ROANOKE TIMES 
                      Copyright (c) 1996, Roanoke Times

DATE: Sunday, March 31, 1996                 TAG: 9604020007
SECTION: SPORTS                   PAGE: B12  EDITION: METRO 
COLUMN: Outdoors
SOURCE: BILL COCHRAN


FOR THE RECORD, STATE REFUSES TO RECOGNIZE BIG TROUT

State officials have told Tim Sprouse the 8.45-pound fish brook trout he caught in late February just beyond the raceways of the Paint Bank Hatchery won't be recognized as a state-record brook trout.

Sprouse isn't surprised.

``I feel like from the beginning they went out of the way to disqualify the fish,'' he said.

Sprouse reported catching the trout while fishing a public stretch of tiny Paint Bank Branch, which flows from the hatchery in Craig County.
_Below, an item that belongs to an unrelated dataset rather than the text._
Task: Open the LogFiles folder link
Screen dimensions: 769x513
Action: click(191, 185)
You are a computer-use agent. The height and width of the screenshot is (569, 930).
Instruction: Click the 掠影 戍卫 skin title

According to hatchery workers, a huge trout, kept at Paint Bank for show, had gotten stuck in a valve. The only way to save it was to release it into the branch, where Sprouse was fishing.

Officials of the Department of Game and Inland Fisheries said their rejection of the trout as a record had nothing to do with it being an escapee from the hatchery, although at least one member of the record committee said he felt that alone should disqualify the fish.

As it turned out, the fish wasn't the brook trout biologists first thought it to be.

``It was a tiger trout,'' said A.L. LaRoche, a state regional fisheries manager.

The tiger trout is a hybrid, a cross between a brook trout and brown trout. Hybrids aren't recognized in the state record book.

``He caught a nice fish, but it is not a brook trout, and it is not a state record,'' LaRoche said.

Several hours after the fish was caught, a state biologist examined the fish and determined it was a brook trout. Later, when a Blacksburg taxidermist began thawing the fish for mounting, the true colors returned, LaRoche said. The markings along the back were uncharacteristic of a brook trout, and so were the vomerine teeth in the roof of its mouth, he said.

Case closed?

Not as far as Sprouse is concerned.

``If it is a tiger trout, fine, it is a tiger trout. Then I don't deserve the record,'' he said. ``But you wouldn't believe all the bull I've been through.''

Sprouse, who lives in Catawba, said he planned to send the trout out of state to have the identification checked by other ichthyologists.

``I want to take every precaution that I can to make certain there is no doubt,'' he said.

Sprouse believes some fish officials have been determined to deny him record status from the beginning, because of where the fish was caught.

``I had my fishing license. I was fishing state water. I was doing everything I was supposed to do,'' he said.

``They have dampened my whole feeling about trout fishing. I think they need to come up with a better system. There are so many possibilities and ways that you can make a mistake and lose your chance of getting a record.''

The record committee of the Department of Game and Inland Fisheries is in the process of adding a rule for certifying a record. It reads: ``No fish caught within the boundaries of a public or private aquaculture facility or private fee-fishing area will be recognized as a state record.''

That would include the area Sprouse was fishing, and others like it.

``We are trying to make this program as credible as we can,'' said Ed Steinkoenig, the biologists who heads the committee.

The new rule also would prohibit a record coming from one of the growing number of pay-fishing areas where the majority of the state's large trout are being caught.

``We don't want to start targeting certain water, or eliminating people, but we have always had concerns about the potential of somebody force-feeding a fish and purposely raising it to state- or world-record status,'' Steinkoenig said.

Until now, there has been nothing to keep someone from buying a huge trout out of state, bringing it to Virginia, putting it in a pond for a couple of days, then catching it and entering it as a Virginia record, he said.

``What we don't want is a fish that has been raised in a hatchery to become a state record,'' Steinkoenig said.

``They are trying to make it so no one ever will catch a record,'' Sprouse said.